* _DOCUMENT SEGMENT_
☆ ☆ ☆ ☆ ☆

Section 71 is then subject to some further restrictions provided in Section 97 of the UK Children Act 1989.

In summary, Section 97 states that:-

No person shall publish any material which is intended, or likely, to identify:

–   any child as being involved in such proceedings, or

–   an address or school as being tat of a child involved in such proceedings.

We support the wording of the above UK legislation.


6. Increase the Accountability of the CSA Senior Case Officers.

We support the removal of paragraph (s) from Schedule 1 of the Administrative Decisions (Judicial Review) Act 1977.

A decision to increase an administrative assessment is often based simply on the Senior Case Officer’s perception of what the liable parent (and sometimes the carer) should be earning

The decision made by CSA Senior Case Officers is specifically excluded from judicial review under paragraph (s) of Schedule 1 of the Administrative Decisions (Judicial Review) Act 1977  – (the “ADJR” Act).

The ADJR Act is appropriate legislation to review the performance of Commonwealth officers such as CSA Senior Case Officers. However Paragraph (s) of this Act shuts this avenue out.

Since 1 January 2007, the Social Security Appeals Tribunal (SSAT) can review these types of decisions. However a further issue has arisen. The participants at the Tribunal are sworn to secrecy. At the same time, the decisions of the SSAT are not published.

As a result, the secrecy provisions of the SSAT shield the performance of the original decision-maker, i.e. the CSA Senior Case Officer. The Senior Case Officer is a Commonwealth officer. As such, he or she should be accountable for their actions.


7. Remove the Lack of Transparency the Current Reporting and Legislative Practices.

We support a thorough and independent overview of the Family Law and Child Support reports and Bills, which go to Parliament.

We are concerned with the lack of transparency in the preparation and passing of the legislation through Parliament.

The Family Payments and Child Support Branch is responsible for providing the Government reports on child support. They are then responsible for drafting much of the proposed legislation that is presented to Parliament. They are then responsible for the later reporting on the outcome of the changes that they have initiated.

The Family Payments and Child Support Branch is part of the  Families Group of the Department of Families, Housing, Community Services and Indigenous Affairs (FAHCSIA)

This is a serious concern at the lack of transparency in this overall process.

(note The Child Support Agency is not part of FAHCSIA but rather an agency within the Department of Human Services).


8. Wrongful Use of Tax File Numbers.

The Child Support Agency, through their previous link to the Australian Tax Office, has direct access to your tax file numbers and tax details. Other organisations in the same department, such as Centrelink, Medicare and the Commonweath Rehabilitation Services, are restricted from having the same access.

In 2001, amendments in Schedule 5 to the Child Support Legislation Amendment Act 2001 (Act No. 75) repealed section 8WD of the Taxation Administration Act 1953. This  consequently removed the Tax Commissioner from holding the Office of Child Support Registrar.

Schedule 2 inserted subparagraph (ga) into s 202 of the Income Tax Administration Act 1936. This then inserted TFN enabling provisions into child support legislation. This was identical to those in social security legislation. It placed the Child Support Registrar in the same position as all other lawful TFN recipients. This is  where they can only obtain a TFN by requesting it from the person that the TFN was issued to.

However the Child Support Agency has “misunderstood” these changes. They have retained access to the ATO database as if section 8WD remained in effect and that the Tax Commissioner still held the Office of Child Support Registrar (which is incorrect).

We would hold the Child Support Agency to account for their actions.

☆ ☆ ☆ ☆ ☆

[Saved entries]

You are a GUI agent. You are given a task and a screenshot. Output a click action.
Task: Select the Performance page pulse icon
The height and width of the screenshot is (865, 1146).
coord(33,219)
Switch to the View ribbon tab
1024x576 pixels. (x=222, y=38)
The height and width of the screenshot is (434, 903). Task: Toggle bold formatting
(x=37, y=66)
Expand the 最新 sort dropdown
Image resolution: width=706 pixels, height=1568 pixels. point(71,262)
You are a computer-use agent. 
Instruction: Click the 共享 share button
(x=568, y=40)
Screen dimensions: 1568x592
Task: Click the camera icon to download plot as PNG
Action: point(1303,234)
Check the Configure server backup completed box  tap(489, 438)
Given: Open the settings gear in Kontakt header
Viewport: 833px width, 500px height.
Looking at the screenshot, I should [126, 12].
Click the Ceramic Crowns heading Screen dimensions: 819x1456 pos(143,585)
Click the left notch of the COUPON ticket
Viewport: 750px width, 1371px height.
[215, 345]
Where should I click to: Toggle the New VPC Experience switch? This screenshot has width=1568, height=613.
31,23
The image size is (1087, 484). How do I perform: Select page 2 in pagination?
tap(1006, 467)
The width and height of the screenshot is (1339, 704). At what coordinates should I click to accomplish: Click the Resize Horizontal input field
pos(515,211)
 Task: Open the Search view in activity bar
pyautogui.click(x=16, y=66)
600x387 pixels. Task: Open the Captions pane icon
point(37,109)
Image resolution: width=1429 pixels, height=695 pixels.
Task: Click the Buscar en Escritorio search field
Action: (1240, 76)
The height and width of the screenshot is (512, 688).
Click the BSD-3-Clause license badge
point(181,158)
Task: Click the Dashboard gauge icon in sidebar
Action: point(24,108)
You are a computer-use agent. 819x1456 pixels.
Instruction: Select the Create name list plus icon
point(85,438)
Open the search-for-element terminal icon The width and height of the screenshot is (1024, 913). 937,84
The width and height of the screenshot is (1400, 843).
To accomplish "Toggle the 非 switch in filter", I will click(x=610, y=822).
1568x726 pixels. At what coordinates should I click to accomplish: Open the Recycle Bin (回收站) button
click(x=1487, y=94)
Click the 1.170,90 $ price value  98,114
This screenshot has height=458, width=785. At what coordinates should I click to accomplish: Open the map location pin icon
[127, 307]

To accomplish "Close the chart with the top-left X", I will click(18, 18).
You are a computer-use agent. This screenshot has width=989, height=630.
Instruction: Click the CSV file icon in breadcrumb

☆ ☆ ☆ ☆ ☆

* _YOUR TASKS_
1 – According to the child support submission, since what date has the Social Security Appeals Tribunal been able to review decisions by CSA Senior Case Officers?
2 – Please extract the part of the child support submission that starts at the words "In summary, Section 97" and stops after "the CSA Senior Case Officers.".

* _RESPONSES_
1 – Since 1 January 2007.

2 –
In summary, Section 97 states that:-

No person shall publish any material which is intended, or likely, to identify:

–   any child as being involved in such proceedings, or

–   an address or school as being tat of a child involved in such proceedings.

We support the wording of the above UK legislation.


6. Increase the Accountability of the CSA Senior Case Officers.